December 30, 2003: Houston receives Clarence Weatherspoon; New York receives John Amaechi and Moochie Norris. This trade occurred 8 days after the firing of Scott Layden and the hiring of Isiah Thomas. Weatherspoon, along with guys like Shandon Anderson, Othella Harrington, and Howard Eisley, was one of those classic, mediocre players Layden loved to acquire. Shipping him for Moochie Norris, who would later be traded for Mo Taylor, was a pretty wish-wash deal, and John Amaechi never played for the Knicks. Edge: Even.

June 11, 2003: Houston receives Jeff Van Gundy; New York receives a 2005 2nd-round draft pick. Dijon Thompson, who the pick was eventually used on, never played for the Knicks and was traded to the Suns along with Kurt Thomas for Quentin Richardson. The Knicks were lucky to get compensation for Van Gundy, who no longer coaches in order to focus on his new career as a crusader against players who flop. In this deal, the Rockets got a head coach for four years who had a regular season record of 182-146. You could say that the Knicks didn't really get a player in the 2005 draft that lasted as long. Edge: Rockets.
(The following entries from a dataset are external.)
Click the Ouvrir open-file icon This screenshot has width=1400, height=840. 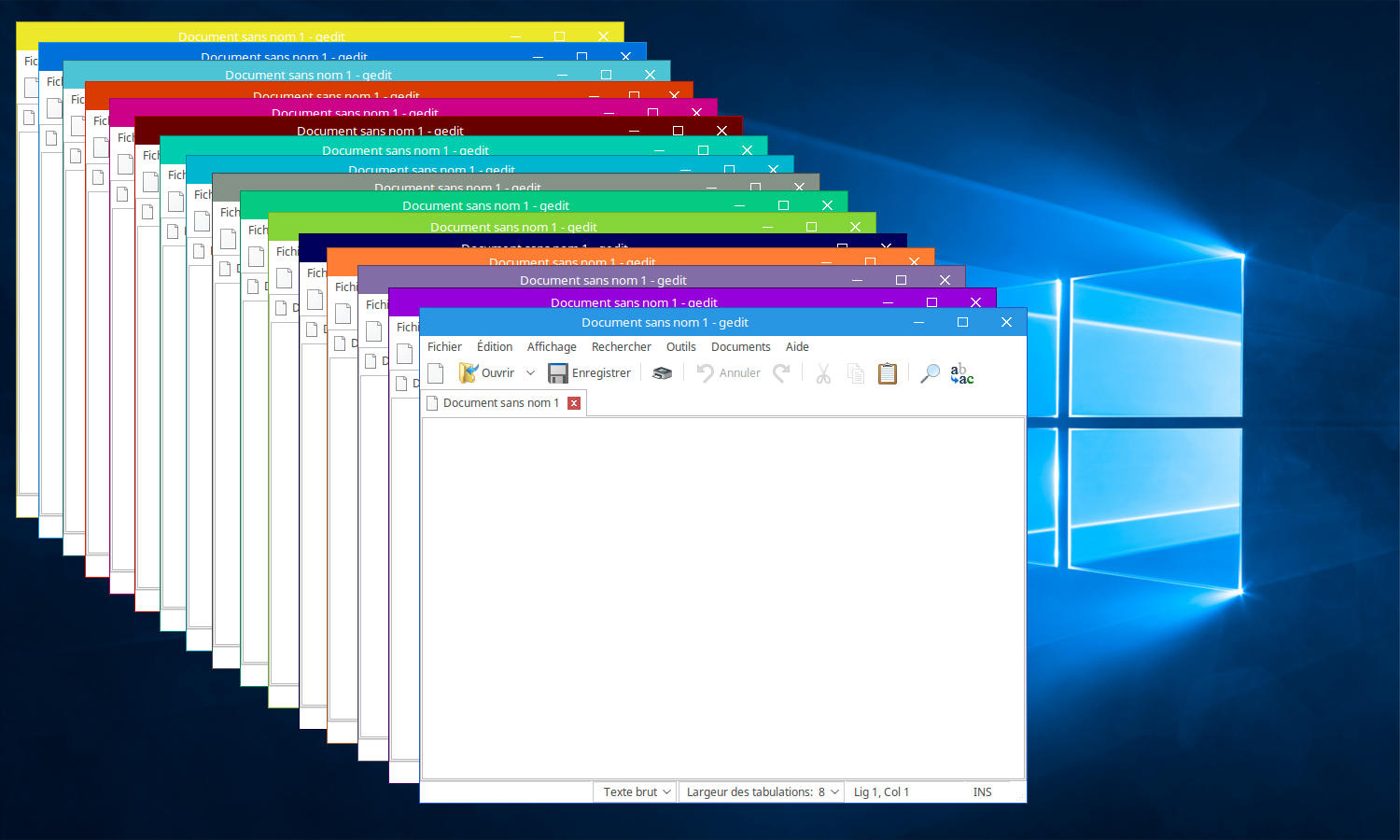469,373
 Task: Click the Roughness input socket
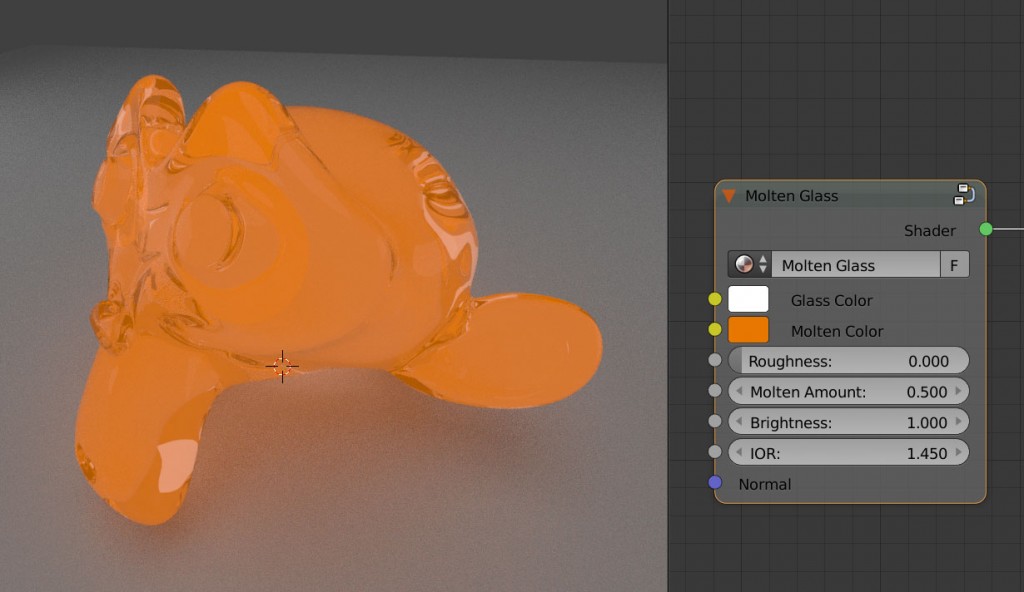coord(716,360)

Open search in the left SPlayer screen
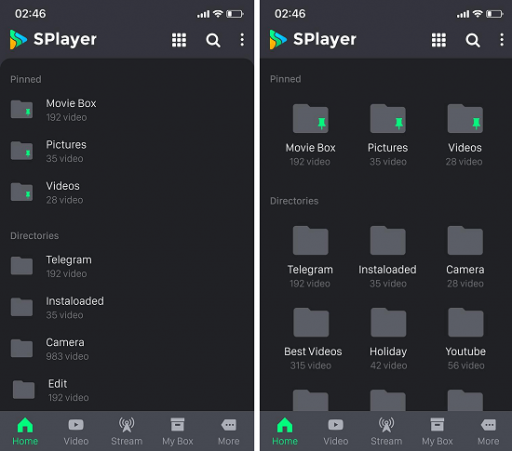click(x=213, y=40)
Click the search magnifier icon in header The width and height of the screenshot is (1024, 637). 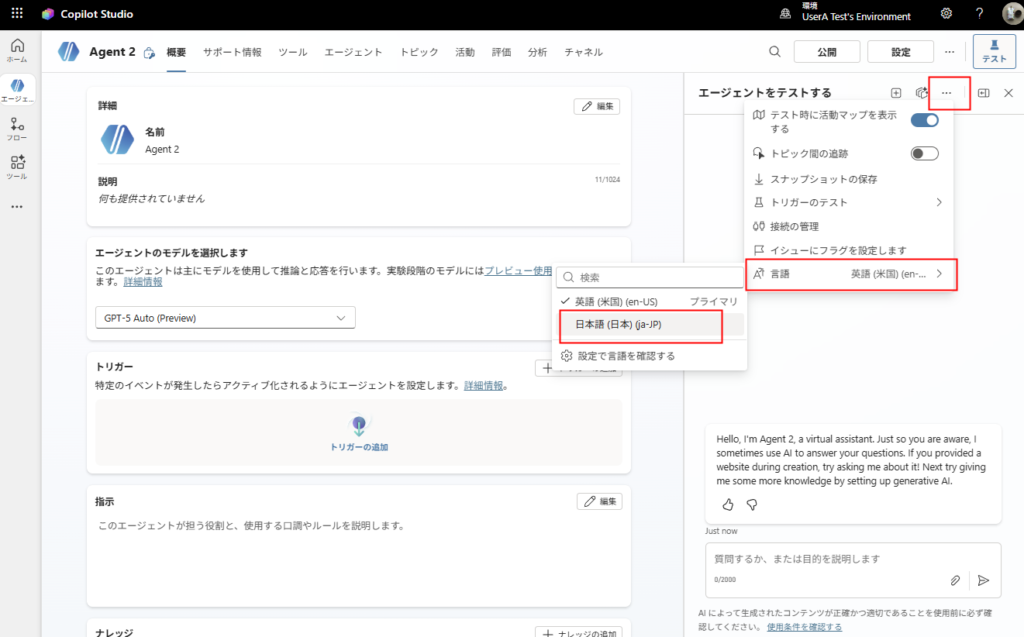click(x=775, y=52)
August 10, 2001: Houston receives Glen Rice; New York receives Shandon Anderson. The Mavericks were also involved in this trade, and the deal featured a couple of other moving parts. The Knicks traded the original N.Y. "little man," Muggsy Bogues, to Dallas, and the Knicks also received Howard Eisley, a player who would later be traded to Phoenix in the Stephon Marbury trade. Here, New York gives up the player who was the centerpiece of their '00 Ewing trade (Rice) for Shandon Anderson, a 3-year Knick who mostly played off the bench, never averaged more than 9 points per game, and for two seasons, shot below 29% from three. Rice wasn't exactly a stellar Knick, either, during his career in New York. In his first year with the Knicks, he averaged a career-low 12 points per game and never seemed to mesh with Allan Houston and Latrell Sprewell. I'm giving the Knicks the edge here, as they got good value for Rice, a player at the tail-end of his career -- even if it was Shandon Anderson and Howard Eisley that they got in return. Edge: Knicks.
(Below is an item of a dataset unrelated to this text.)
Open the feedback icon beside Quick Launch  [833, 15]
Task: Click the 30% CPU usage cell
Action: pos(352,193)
  Overall, it seems that the Knicks have gotten the better of the Rockets over the last decade in trades involving both teams. Factor in the recent Camby deal, and I believe the Knicks' success in Rockets-related trades is as strong as ever. However, no player listed above immensley affected either franchise. If anything, Van Gundy had the biggest impact out of any person mentioned above, so maybe that one transaction really does give the Rockets the overall edge. Eh, whatever. I choose the Knicks. And if you come to my door and want me to explain myself, I won't be hiding.